ARTIST SERIES

“Dream Date” is as much about dreams as it is about dates. Costa’s highly constructed photographs picture his anxieties and desires as he reconciles a longing for symbols from his youth with the more pervasive images that now occupy his field of view. The resulting works—part autobiographical, part fiction—are a materialization of memories and fantasies warped not only by the passage of time but also by a steady consumption of media imagery.

Costa’s interest in the visual language of desire is rooted in his early memories growing up in the suburbs of Pittsburgh in the late 1980s and 1990s. His first influences were shiny pop culture images from television, fashion magazines, and advertisements. For the generation who grew up straddling the digital divide, before the ubiquity of the internet, this was a shared experience. Mainstream material culture, as well as album art, MTV, and graphic novels, seemed to offer a path to transcendence. Not equipped to unpack the messages we were receiving, these images informed our sense of self and understanding of the world. Since then, technology has advanced, weakening and dulling our imaginations, which are now saturated with on-demand images on the multitude of screens that surround us.

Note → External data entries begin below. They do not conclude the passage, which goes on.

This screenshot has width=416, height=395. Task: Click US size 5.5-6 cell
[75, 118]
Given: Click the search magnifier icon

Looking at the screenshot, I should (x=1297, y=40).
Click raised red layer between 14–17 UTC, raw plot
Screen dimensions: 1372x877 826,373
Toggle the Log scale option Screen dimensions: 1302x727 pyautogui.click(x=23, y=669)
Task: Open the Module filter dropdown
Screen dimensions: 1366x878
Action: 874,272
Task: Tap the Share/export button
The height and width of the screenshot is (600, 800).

Costa’s work is indebted to fellow Pittsburgh native Andy Warhol, who challenged the concept of a unique work of art and explored the idea that making art was a form of consumer production. Costa’s own exhaustive studio practice includes staging and photographing scenes, making prints, and re-photographing these prints until forms begin to overlap, collapse, and degrade. His final works are printed on stacked aluminum panels, forming three-dimensionally layered pictorial constructions.

The background images—colored gradients resembling a sunset—are visible through graphic symbols and shapes laser-cut in the foreground images. The resulting hyper-stylized and machine-made aesthetic of the work questions the illusions of autonomy offered by consumerism while embracing its trappings. By mixing multiple-exposures with seductive images of beauty and luxury, Costa is reclaiming his memories even as he tailors them to the commercialized world around him. “Dream Date” is a visual exploration of how the forces of technology and commerce shape our desires, perceptions, and ultimately, our imaginations.